• [FRAGMENTO DE LA PÁGINA]:
======
28/08/2011

Cartografía de los libros usados

Desde una edición de “El Príncipe y el Mendigo” con dibujos de Carlos Freixas y traducción de Elsa Oesterheld hasta una versión de lujo de “Superman” sorprenden a un paciente rastreador de librerías de viejo.

POR Marcelo Birmajer

    Todo comenzó hace 25 años. Me había exiliado en el barrio de Florida, al borde de la Panamericana. Para llegar al Once tenía que tomar el colectivo 60. Habitaba una pieza en una casa de dos pisos. El piso de abajo lo compartían una ex monja y un ex JP, que eran pareja, más una amiga de la monja; arriba, un kiosquero, un músico y un servidor. El muchacho de abajo se despertaba fumando marihuana y se iba a dormir inhalando sustancias que quitan el sueño, de modo que nos atormentaba con una música indefinible, a todo volumen, de seis a seis. En esas circunstancias yo había comenzado a trabajar en la revista Fierro, y su director, Juan Sasturain, me había prestado un libro selecto: Williard y sus trofeos de bolos, de Richard Brautigan.
======
• [DATOS RECOPILADOS]:

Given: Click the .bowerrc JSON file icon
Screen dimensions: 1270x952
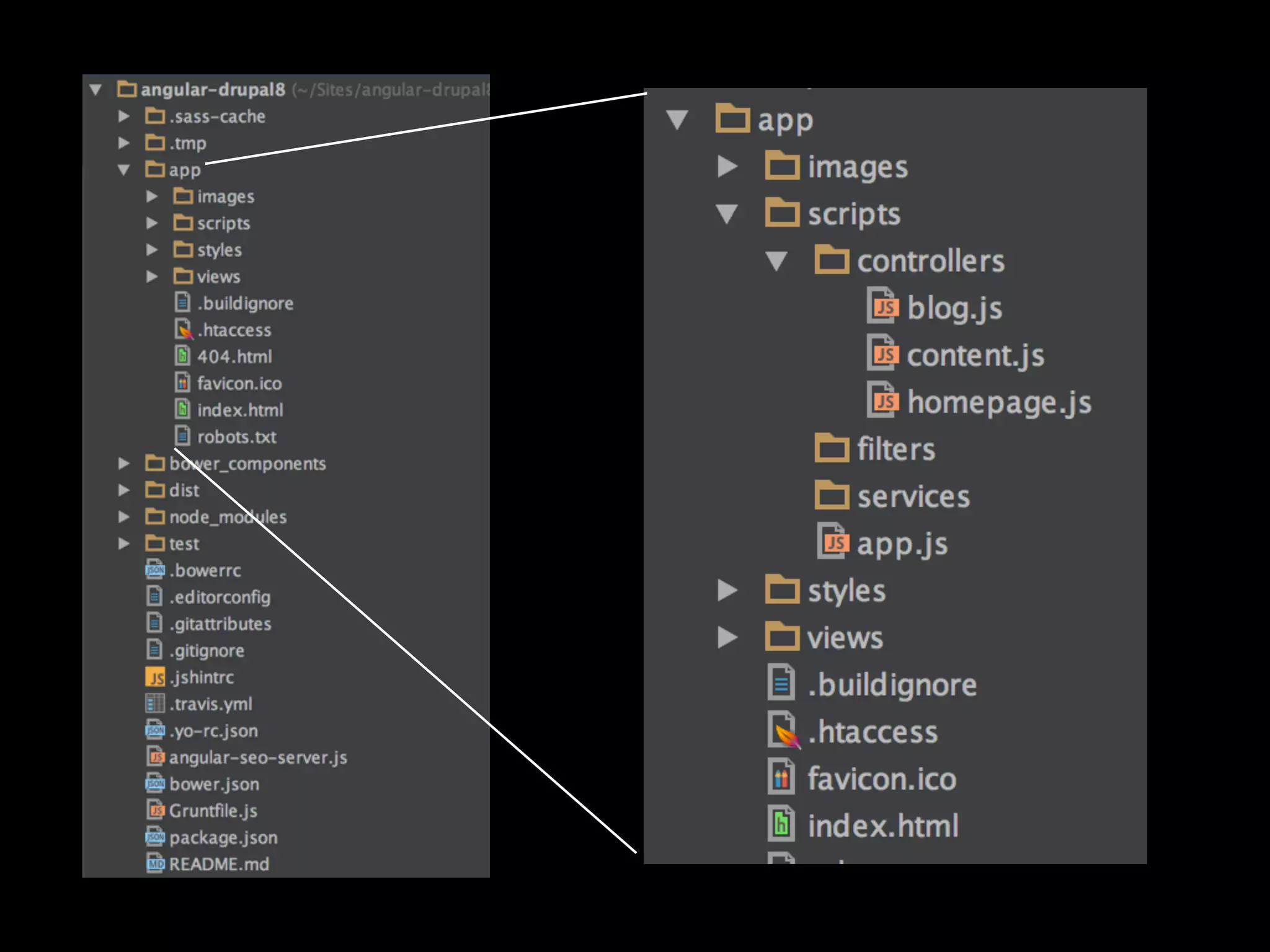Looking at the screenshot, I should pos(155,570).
======
• [LISTA DE TAREAS]:
1 - Resume en dos oraciones el texto sobre los libros usados.
2 - Retoma el texto sobre los libros usados a partir de su última oración.

• [RESPUESTAS]:
1 - Según la bajada del texto, a un paciente rastreador de librerías de viejo lo sorprenden hallazgos como una edición de "El Príncipe y el Mendigo" con dibujos de Carlos Freixas y una versión de lujo de "Superman". Quien narra cuenta que todo comenzó hace 25 años, cuando vivía en una pieza de una casa ruidosa en el barrio de Florida y, tras empezar a trabajar en la revista Fierro, su director Juan Sasturain le prestó un libro de Richard Brautigan.

2 -
Siempre he sido de perder todo lo que toco, y en aquellos meses del invierno del 87, cuando no dormía más que unos pocos minutos por día, mi incapacidad recrudeció. Pero por medio de distintos artilugios, y por una ciega y férrea voluntad, de algún modo logré retener hasta el último de los trofeos de bolos de Williard. Eran aquellos primeros libros de Anagrama que llegaban al país: tapas blancas con dibujos colorinches. Mucho Bukowski, mucho “polla”, “chaval”, “follar”; varios recién nacidos escritores argentinos mechaban en su prosa el vocabulario de las traducciones del ya envejecido destape español. Yo leía muy orondo, en el colectivo 60, aquella prosa de los sesenta entre beatnik y despiadada, feroz y graciosa, pornográfica y mística. Eran libros que olían a nuevo y a importado en muchos sentidos distintos, pero a la vez eran la buena y vieja literatura, la misma que hacíamos acá cuando los españoles ni siquiera podían traducirla. Hizo falta mucho más que mis propios descuidos para arrebatarme ese libro.
Una noche negra como la del largo exilio del pueblo de Israel, me bajé del 60 en la parada incorrecta. Busqué entre las tinieblas el sendero del regreso. Pero los pájaros de la muerte se habían comido las pistas de migas de pan. Un asesino vocacional, proveniente de la Villa Miseria lindera, me asombró alzando un rodillo de pintura por sobre mi cabeza y, con la otra mano en el bolsillo, ordenando: “Vamos para la villa, vamos para la villa”.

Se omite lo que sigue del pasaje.